The cover image is from Ирина Мищенко from Pixabay.

I really overestimated Tencent Cloud's serverless version of WordPress application. If you want to ensure that the website stays online continuously, the database must be open 24 hours a day, which incurs unbearable database costs. In fact, the main cost lies in the database. If the minimum computing power can be configured as 0.1 CCU, which is the minimum CCU required to maintain the connection, the cost can be reduced by half. Unlike general serverless applications, a WordPress blog requires both network requests to be responded to at any time and the database to be connected at any time when it needs to be queried.

In fact, from a different perspective, when the database is not connected, it can be redirected to a guide page before entering the blog. However, due to the lack of technical capability, this solution had to be abandoned.
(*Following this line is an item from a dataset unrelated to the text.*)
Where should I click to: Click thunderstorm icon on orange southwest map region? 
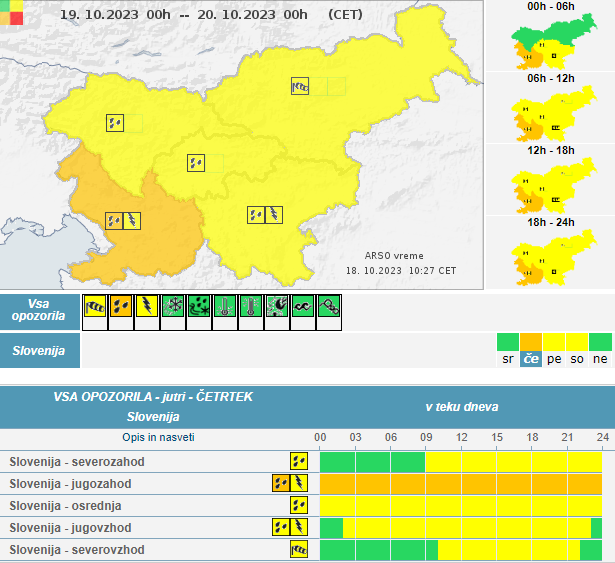point(132,220)
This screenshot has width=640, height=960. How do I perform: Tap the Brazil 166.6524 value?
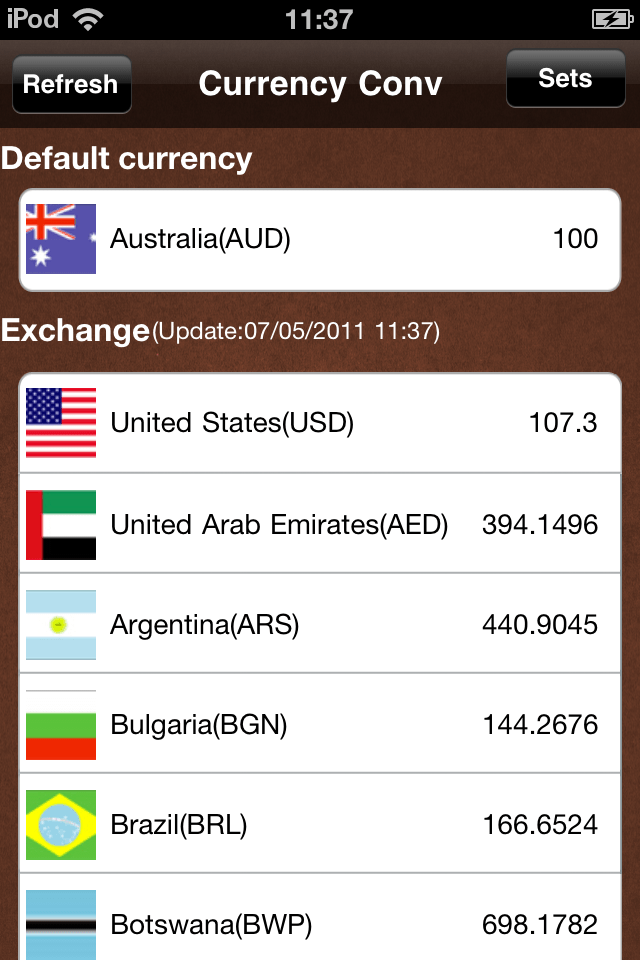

Upon careful consideration, I don't really need a database. I just need a place to store articles and a place to store comments. Switching back to Gridea from WordPress without worrying about the need to keep the backend service running even if no one visits is also a joyful thing. I can open Gridea anytime to create and modify articles.

The articles about migrating WordPress are on my WeChat official account, and I don't plan to repost them. There are also some particularly useful plugins that I discovered when I started using WordPress again.

The blog built with WordPress is great, but after solving the issues with comments and adding header code to static pages, the flexibility of static pages is much stronger than that of WordPress. I will write another article later to talk about the bitter experience of configuring Waline comments.